**EXTRACT:**

We’ll be publishing our special report by Stephen Arnold, Beyond Search: What to do When you’re Enterprise Search System Doesn’t Work soon – most likely at the beginning of April, and have set-up a page where you can sign-up to be notified when the report will be available at . There will also be a special price for early orders and we’ll be providing that info shortly.
Steve has also set-up a page describing the report at: , and has a blog where he is providing some supplementary material. Also keep an eye on Lynda’s blog where she might have some comments while she is doing some editing.

Around and About

  • I was researching something yesterday and ran a search for DITA and decided, heck, we have some good resources here.
  • Danielle Guinebertiere writes to tell us that the 2008 Mark Logic user conference will be held June 10-13 at the Intercontinental Hotel in San Francisco.
  • Ditto Ektron CEO Bill Rogers, who alerted us to the call for papers for their 2008 user conference.
  • AIIM is almost upon us. One of the things I’ll be checking out is the XPS showcase.
  • Speaking of AIIM, I will be speaking as part of a post-AIIM webinar March 12 on dynamic documents.
  • D-Day for Microsoft Office at ISO?
  • Interesting article over at DevX about using PHP to create dynamic SVG. Always warms my heart to see new energy behind SVG!

Taxonomy and Enterprise Search

This blog entry on the “Taxonomy Watch” website prompts me to correct the impression that I believe naysayers who say that taxonomies take too much time and effort to be valuable. Nothing could be further from the truth. I believe in and have always been highly vested in taxonomies because I am convinced that an investment in pre-processing enterprise generated content into meaningfully organized results brings large returns in time savings for a searcher. S/he, otherwise, needs to invest personally in the laborious post-processing activity of sifting and rejecting piles of non-relevant content. Consider that categorizing content well and only once brings benefit repeatedly to all who search an enterprise corpus.

Prime assets of enterprises are people and their knowledge; the resulting captured information can be leveraged as knowledge assets (KA). However, there is a serious problem “herding” KA into a form that results in leveragable knowledge. Bringing content into a focus that is meaningful to a diverse but specialized audience of users, even within a limited company domain is tough because the language of the content is so messy.

So, what does this have to do with taxonomies and enterprise search, and how they factor into leveraging KA? Taxonomies have a role as a device to promote and secure the meaningful retrievability of content when we need it most or fastest, just-in-time retrieval. If no taxonomies exist to pre-collocate and contextualize content for an audience, we will be perpetually stuck in a mode of having to do individual human filtering of excessive search results that come from “keyword” queries. If we don’t begin with taxonomies for helping search engines categorize content, we will certainly never get to the holy grail of semantic search. We need every device we can create and sustain to make information more findable and understandable; we just don’t have time to both filter and read, comprehensively, everything a keyword search throws our way to gain the knowledge we need to do our jobs.

**REQUIRED WORK:**
A) Please reproduce everything in the enterprise search post from "We’ll be publishing" down to "that info shortly.".
B) Write what comes next in the enterprise search post, starting right after its final sentence.
The items that follow have no connection to the enterprise search post.

**DATASET CONTENT:**

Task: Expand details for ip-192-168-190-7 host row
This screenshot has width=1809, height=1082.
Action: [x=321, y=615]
==
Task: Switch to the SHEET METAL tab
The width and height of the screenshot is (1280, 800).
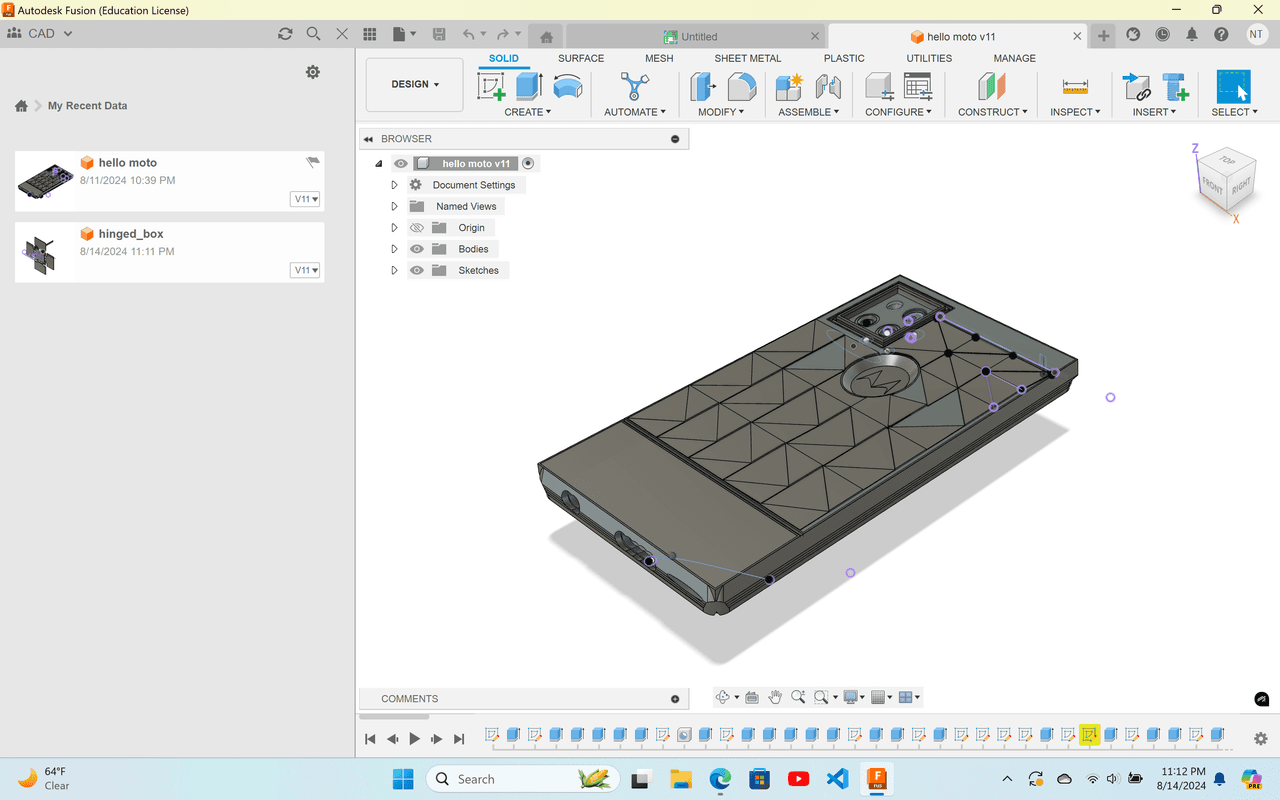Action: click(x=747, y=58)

**ANSWERS BY TASK:**
A)
We’ll be publishing our special report by Stephen Arnold, Beyond Search: What to do When you’re Enterprise Search System Doesn’t Work soon – most likely at the beginning of April, and have set-up a page where you can sign-up to be notified when the report will be available at . There will also be a special price for early orders and we’ll be providing that info shortly.

B)
Experts recognize that organizing content with pre-defined terminology (aka controlled vocabularies) that can be easily displayed in an expandable taxonomic structure is a useful aid for a certain type of searcher. The audience for navigated search is one that appreciates the clustering of search results into groups that are easily understood. They find value in being able to move easily from broad concepts to narrower ones. They especially like it when the categories and terminology are a close match to the way they view a domain of content in which they are subject experts. It shows respect for their subject area and gives them a level of trust that those maintaining the repository know what they need.

Taxonomies, when properly employed, serve triple duty. Exposing them to search engines that are capable of categorizing content puts them into play as training data. Setting them up within content management systems provides a control mechanism and validation table for human assigned metadata. Finally, when used in a navigated search environment, they provide a visual map of the content landscape.

U.S. businesses are woefully behind in “getting it;” they need to invest in search and surrounding infrastructure that supports search. Comments from a recent meeting I attended reflected the belief that the rest of the world is far ahead in this respect. As if to highlight this fact, a colleague just forwarded this news item yesterday. “On February 13, 2008, the XBRL-based financial listed company taxonomy formulated by the Shanghai Stock Exchange (SSE) was “Acknowledged” by the XBRL International. The acknowledgment information has been released on the official website of the XBRL International (http://www.xbrl.org/FRTaxonomies/)….”.

So, let’s get on with selling the basic business case for taxonomies in the enterprise to insure that the best of our knowledge assets will be truly findable when we need them.

A Sharp Stick in the Eye: Tying $$ to Multilingual Content

Hewlett-Packard has long been a poster child for the application of people, process, and technology to content globalization solutions. The Gilbane case study on HP documented the company’s commitment to satisfying customers in their local langauges. The mandate for multilingual content was made clear by the then-VP of content and product data management: 90% of HP’s customers buy based on content, not on touching the product.
The importance of investment in content globalization solutions was driven home once again with HP’s announcement of quarterly earnings on Feb 19. Overall, the company posted a 38% increase in earnings and a 13% rise in revenue for its fiscal first quarter. Of note to our readers:

In its first quarter, H-P’s results were fueled by strong sales in its personal-computer division and robust sales overseas, particularly in markets such as Brazil, Russia, India and China. International markets accounted for 69% of H-P’s revenue for the quarter.

Put these results together with customer buying patterns.

  • 69% of the company’s revenues were in markets outside the US.
  • 90% of customers buy based content, not on touching the product.

Can there be any more compelling reason to develop a multilingual content strategy? And invest in people, process, and technology to execute against it?

Oprah and eBooks

eBook followers will remember that Oprah endorsed eBooks early on, even choosing one of the early eBook readers as one of her Favorite Things. Now she has caused a bitstorm around an eBook version of Suze Orman’s book Women and Money.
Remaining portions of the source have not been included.